Lawyers for a civil liberties group filed a lawsuit in U.S. District Court in Baltimore yesterday that accuses the Maryland Transit Administration of imposing an unconstitutional ban on voter registration efforts at local bus stops.

In its petition for a preliminary injunction, the American Civil Liberties Union alleges that the MTA improperly required community activists to seek a "free speech" permit before trying to sign up voters on state property near bus stops. Even when a permit was obtained, the suit alleges that the community organizers were routinely barred by MTA police from registering mass transit riders.

The suit was filed on behalf of the Association of Community Organizations for Reform Now, also known as ACORN, Project Vote/Voting for America and a current director and former activist with ACORN.

"ACORN was engaging in protected First Amendment activity," said ACLU spokeswoman Meredith Curtis.

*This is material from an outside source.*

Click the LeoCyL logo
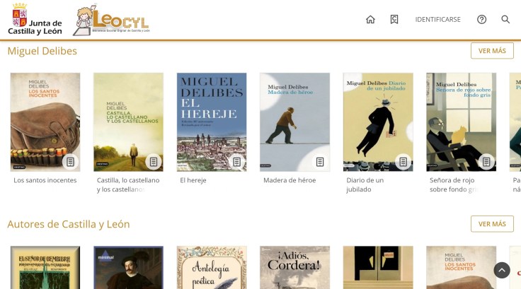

Stuart Katzenberg, state director for ACORN, complained of harassment by state workers and said his activists had not experienced similar restrictions on state property administrated by other agencies.

"These are public spaces where we get a lot of working people who don't have time in the middle of the day to register to vote at the Board of Elections," Katzenberg said.

The MTA declined to talk about the issue yesterday.

"We don't comment on pending legal matters," said MTA spokeswoman Holly Henderson.